The node forms such as pin connection, toothed plate connection, bar planting connection and the like adopted in the modern bamboo and wood structure connection technology meet the design requirements in strength and connection performance, but under the action of an earthquake, the ductility and energy dissipation effects are not obvious, and the deformation of a component is completely relied on to dissipate earthquake energy, so that the component and the node are seriously damaged after the earthquake.

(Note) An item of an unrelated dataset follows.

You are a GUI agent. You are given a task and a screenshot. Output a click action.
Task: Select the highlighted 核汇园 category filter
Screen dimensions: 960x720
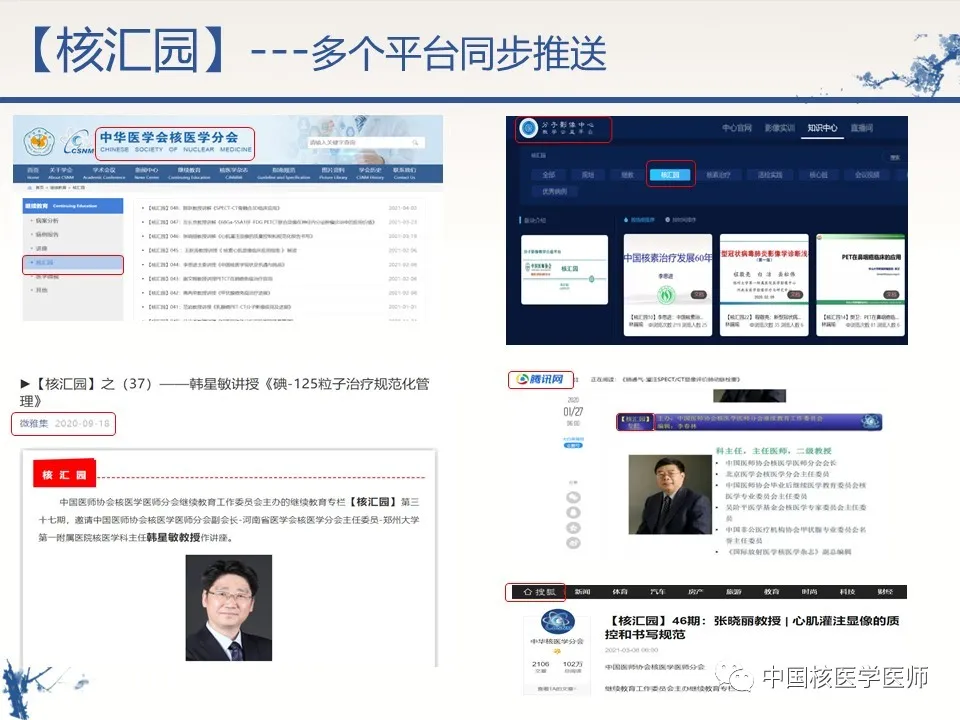pos(670,175)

The traditional bamboo-wood structure and the modern light wood structure in China mostly adopt pure bamboo, wood frame and shear wall structure systems, and solid bamboo, wood columns, beams or shear walls are used as vertical bearing components. The bamboo-wood structure is one of green sustainable development structural forms, the multi-story and high-rise design is the future development trend of the bamboo-wood structure, and breakthroughs of the wood-bamboo structure building structure system are inseparable from the node construction method. The wood and bamboo materials have weldability unlike steel materials and can be connected by pouring anchoring reinforcing steel bars unlike concrete, so the design and the anti-seismic performance of the joints are the key points of the design of the bamboo and wood structure.
Disclosure of Invention
The utility model aims to solve the problems of small node rigidity, poor bearing capacity and poor anti-seismic performance in the existing wood structure building by providing a beam-column energy dissipation and shock absorption node of a multi-story high-rise heavy bamboo-wood frame structure. The node makes full use of rubber shock insulation, and performs energy dissipation and shock absorption on vertical and horizontal earthquake action. The anti-seismic performance of the wood and bamboo frame structure is improved, the brittle failure of beam-column members is avoided, the ductility of the structure is increased, and the structural members and the nodes can more fully exert the material performance.
The purpose of the patent is realized by the following technical scheme:
a beam column energy dissipation and shock absorption node of a multi-story high-rise heavy bamboo-wood frame structure comprises a bamboo (wood) column, energy dissipation and shock absorption nodes and a bamboo (wood) beam; the energy dissipation and shock absorption nodes are connected with the upper and lower columns by steel sleeves, and shock insulation pads are arranged at the ends of the columns; the side surface is connected with the beam through an upper steel clamping plate and a lower steel clamping plate and is fixed by bolts, and energy dissipation rubber is arranged at the end part of the beam.
As the further optimization of the beam column energy dissipation and shock absorption node of the multi-story and high-rise heavy bamboo-wood frame structure, a shock insulation cushion is arranged in the steel sleeve and consists of steel plates and rubber, the total 4 layers of the steel plate-rubber combination are arranged on the upper surface, the total 4 layers of the steel plate-rubber combination are arranged on the lower surface, and a complete shock insulation cushion is formed by combining a steel partition plate in the middle of the steel sleeve.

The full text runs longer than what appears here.